使用Lonza 4D-NucleofectorTM(SF缓冲液,条件CA-137),在剂量滴定范围内,使用工程化大范围核酸酶mRNA核转染8e5个MELAS cybrid细胞。工程化大范围核酸酶mRNA剂量初始为1e5个RNA拷贝/细胞;这相当于共计8e10 RNA拷贝或94.8ng RNA。然后,将mRNA按照1:10系列稀释至1e2个RNA拷贝/细胞。在核转染后一天收集细胞用于gDNA提取,并使用Beckman Coulter CytoFlex S细胞仪评估转染效率。转染效率超过95%。使用MachereyNagel NucleoSpin Blood QuickPure试剂盒分离gDNA。将细胞保持到其他时间点(第4天、第7天和第11天)用于gDNA提取和功能分析。

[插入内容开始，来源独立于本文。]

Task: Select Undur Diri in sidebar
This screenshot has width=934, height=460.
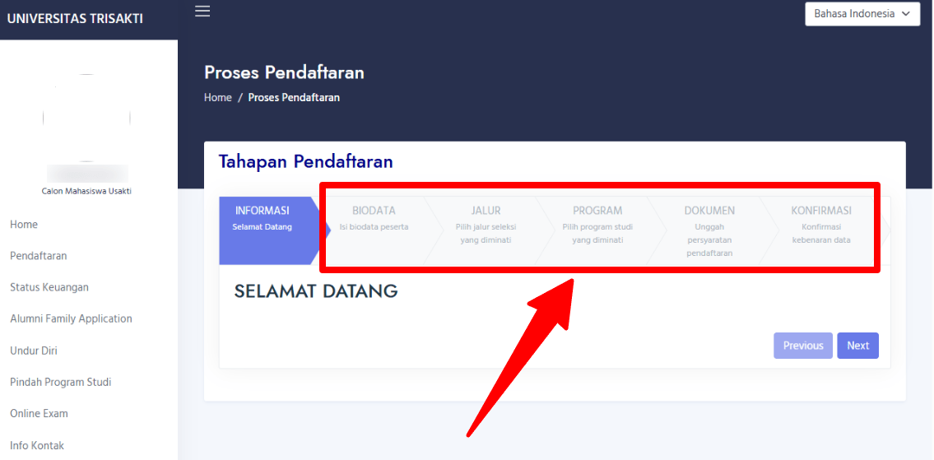Action: (x=34, y=351)
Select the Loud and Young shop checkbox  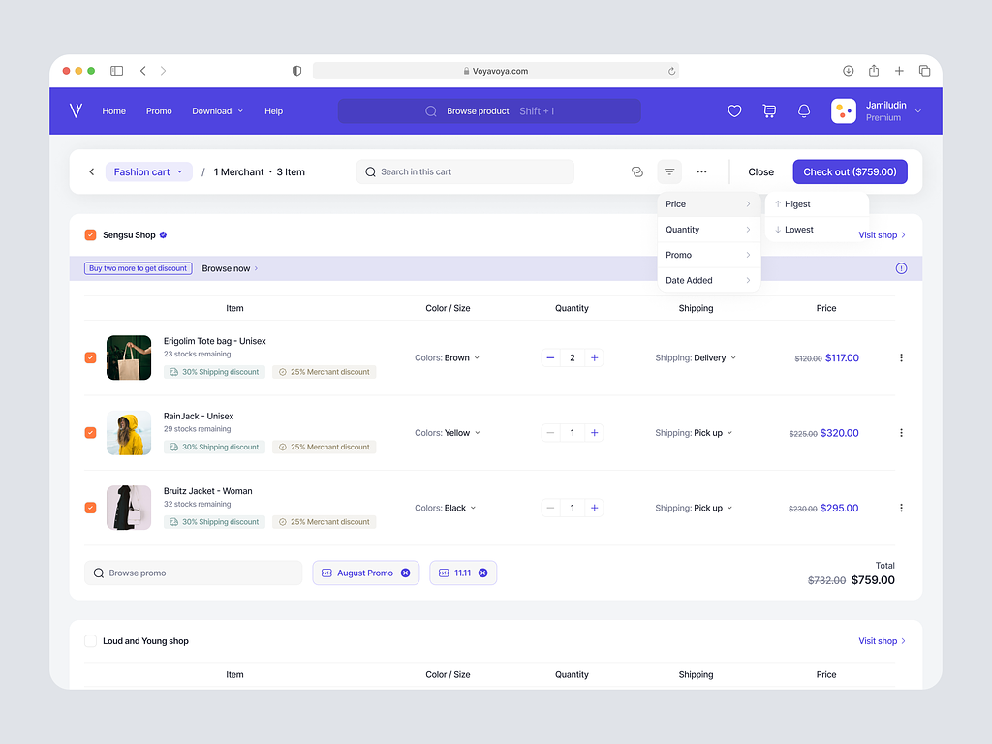coord(90,641)
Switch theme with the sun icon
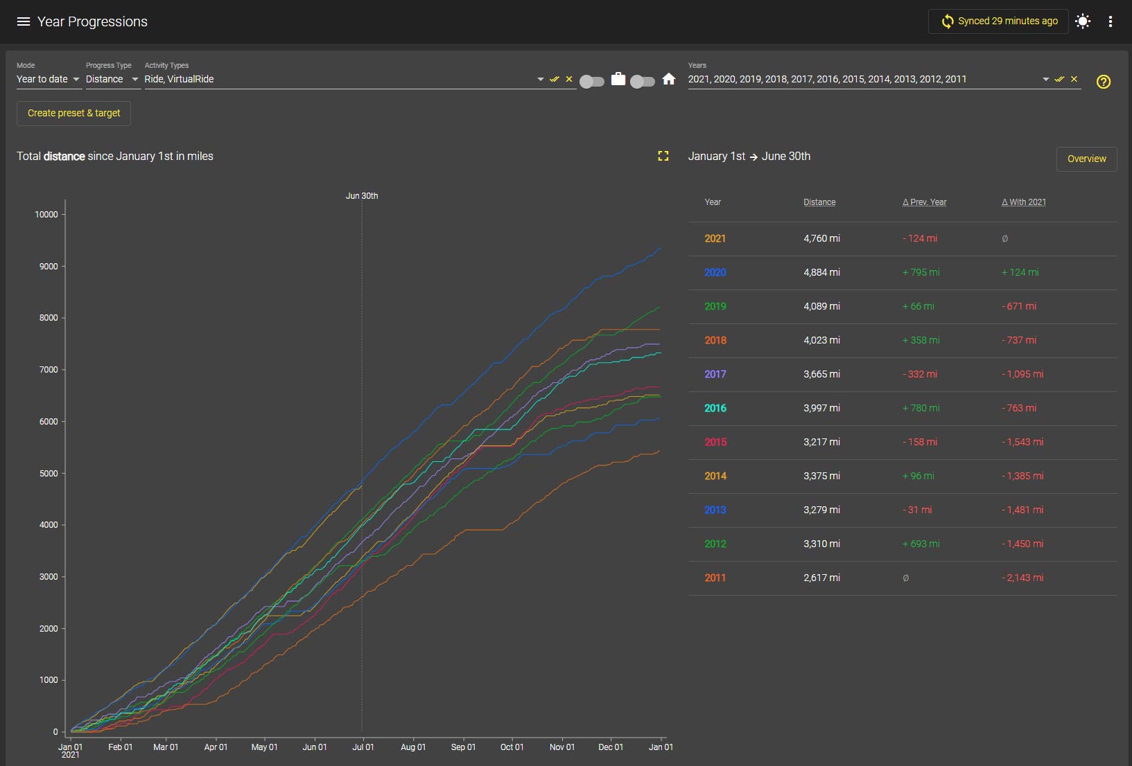Viewport: 1132px width, 766px height. [1083, 21]
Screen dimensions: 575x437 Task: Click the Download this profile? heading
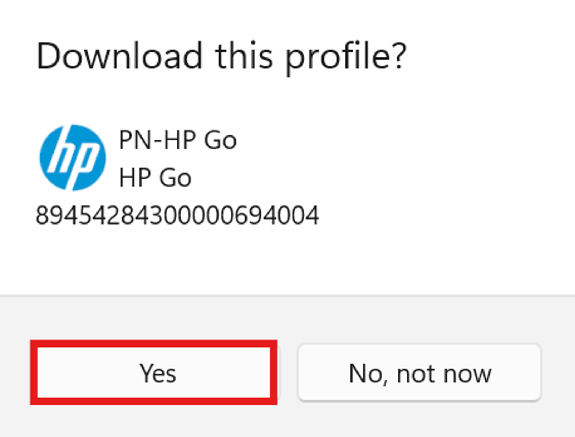tap(221, 56)
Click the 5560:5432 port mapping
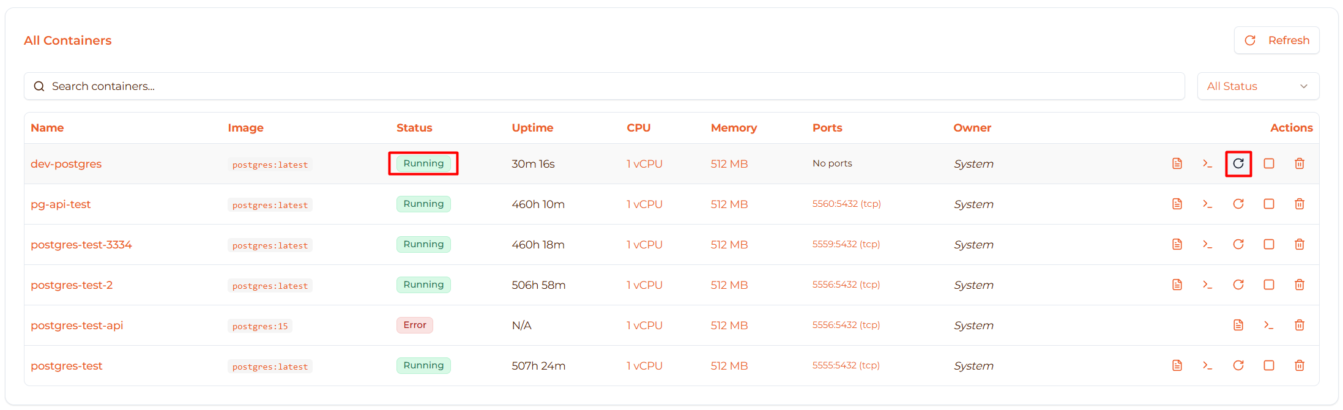1343x410 pixels. point(846,204)
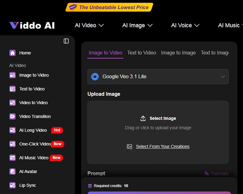The height and width of the screenshot is (194, 243).
Task: Click Select From Your Creations link
Action: coord(163,146)
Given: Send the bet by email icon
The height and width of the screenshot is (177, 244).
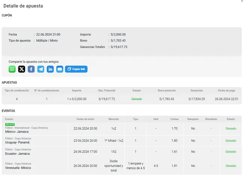Looking at the screenshot, I should (60, 69).
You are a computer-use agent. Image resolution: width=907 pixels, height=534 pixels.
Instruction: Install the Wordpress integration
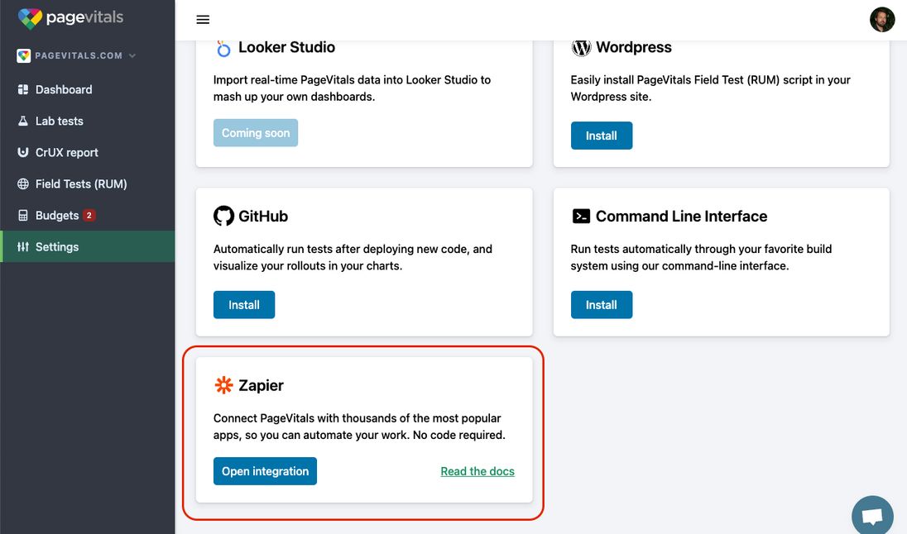[x=602, y=136]
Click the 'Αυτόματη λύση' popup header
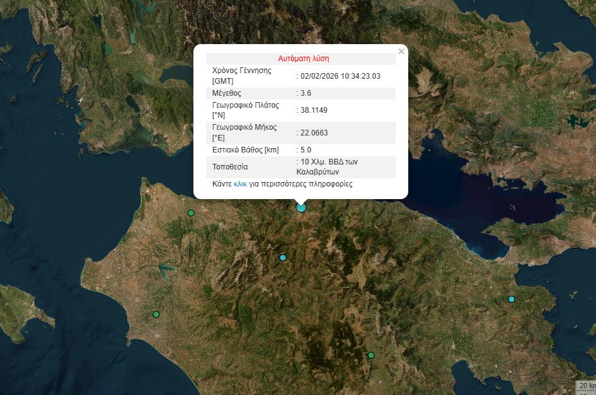The height and width of the screenshot is (395, 596). (x=304, y=59)
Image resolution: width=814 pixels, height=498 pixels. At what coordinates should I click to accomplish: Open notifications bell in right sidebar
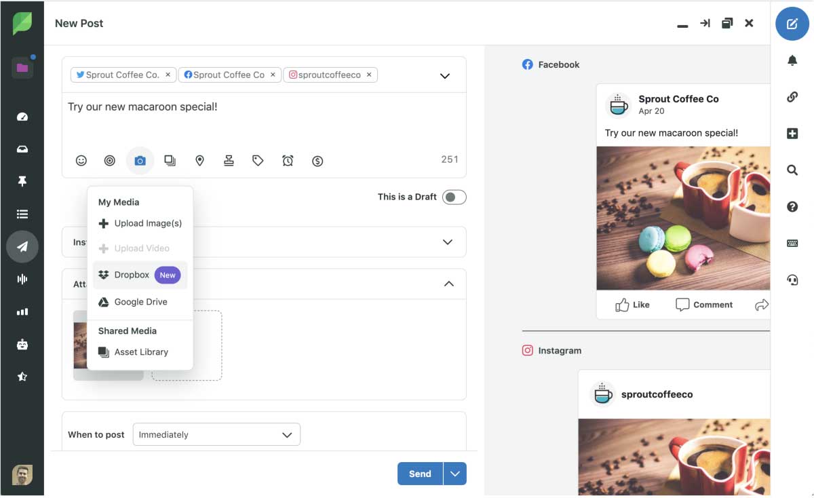point(792,61)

数字液滴PCR(ddPCR)用于确定mtDNA的异质性水平,以及相对于核DNA(nuDNA)的mtDNA拷贝数。这是使用P1、F1和R1产生结合位点周围的扩增子(测定1),P2、F2和R2产生用作mtDNA计数器的参考扩增子(测定2),以及P3、F3和R3产生用作nuDNA计数器的核参考扩增子(测定3)来实现的。测定1中阳性液滴的数量相对于测定2中阳性液滴的数量用于确定细胞中的异质性水平。测定2中阳性液滴的数量相对于测定3中阳性液滴的数量用于测定细胞中的mtDNA拷贝数。然后基于MTS-GFP(对照)条件对该比率进行归一化,并将所得的归一化拷贝数乘以异质性水平,以产生图11-14所示的数据。在这些图中,柱子的高度指示相对于MTS-GFP细胞的mtDNA损失。在柱子内,灰色的相对百分比对应于存在的野生型mtDNA的相对百分比,而黑色的相对百分比对应于存在的突变mtDNA的相对百分比。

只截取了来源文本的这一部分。